- **What you need to do**:
From the first line down to the one containing "You are a computer-use", reproduce the entries below exactly and leave out the pictures.

- **Items listed in a dataset**:
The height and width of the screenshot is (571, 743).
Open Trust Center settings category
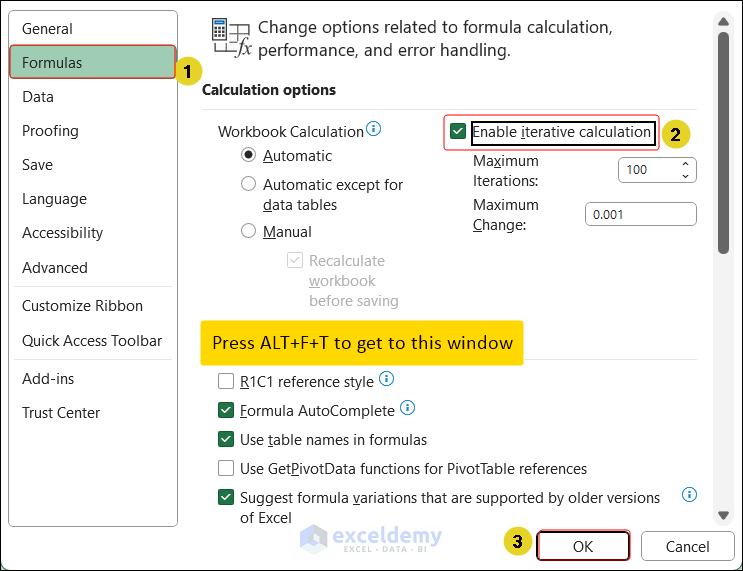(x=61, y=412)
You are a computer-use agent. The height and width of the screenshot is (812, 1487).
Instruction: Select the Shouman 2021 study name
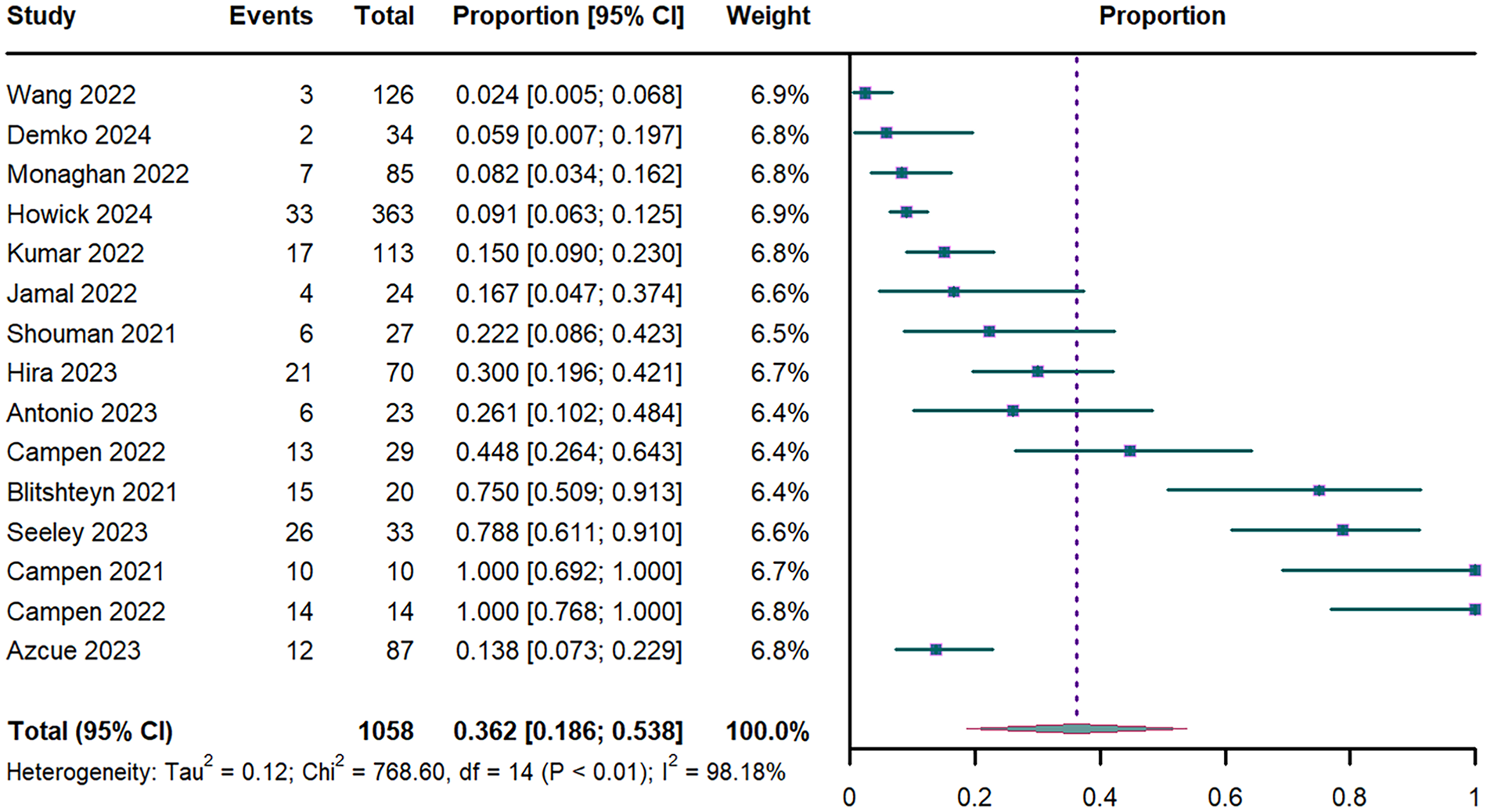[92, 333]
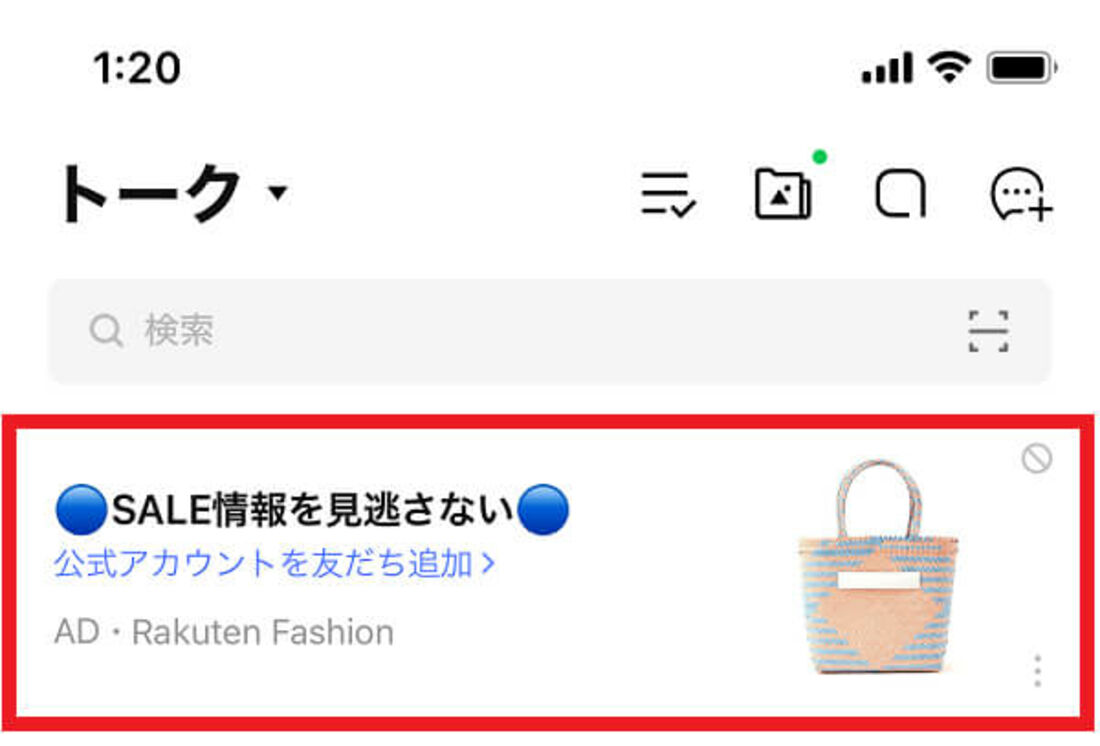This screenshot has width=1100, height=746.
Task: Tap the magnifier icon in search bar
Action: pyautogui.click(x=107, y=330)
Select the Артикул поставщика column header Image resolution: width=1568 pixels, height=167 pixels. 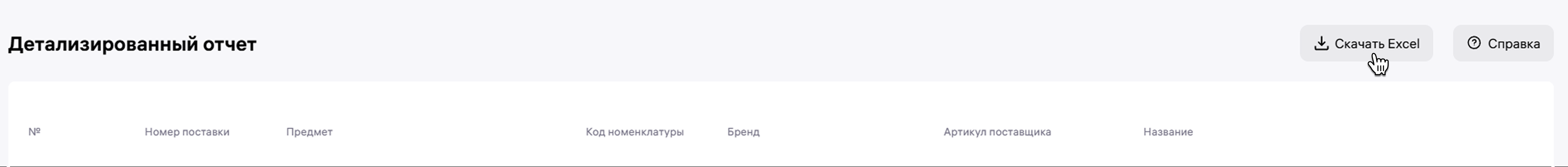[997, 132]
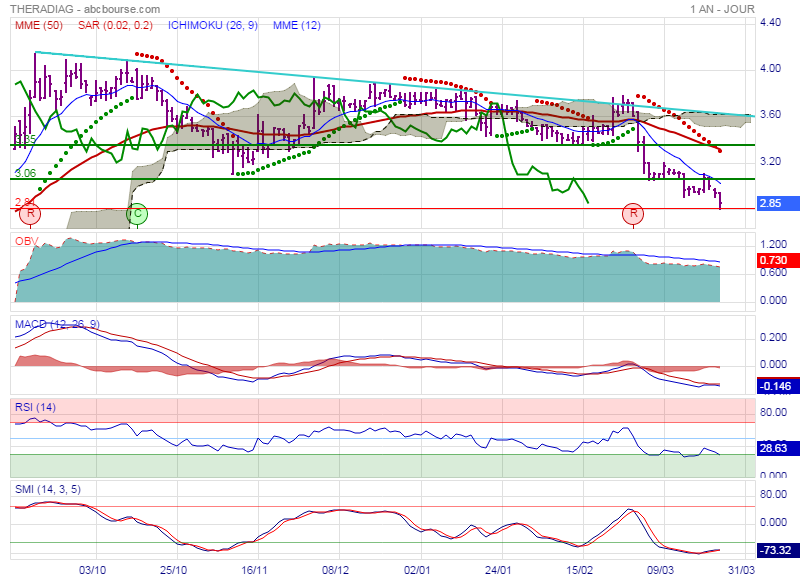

- **Your solution**:
The height and width of the screenshot is (571, 743).
Open Trust Center settings category
(x=61, y=412)
You are a computer-use agent. The height and width of the screenshot is (812, 1487).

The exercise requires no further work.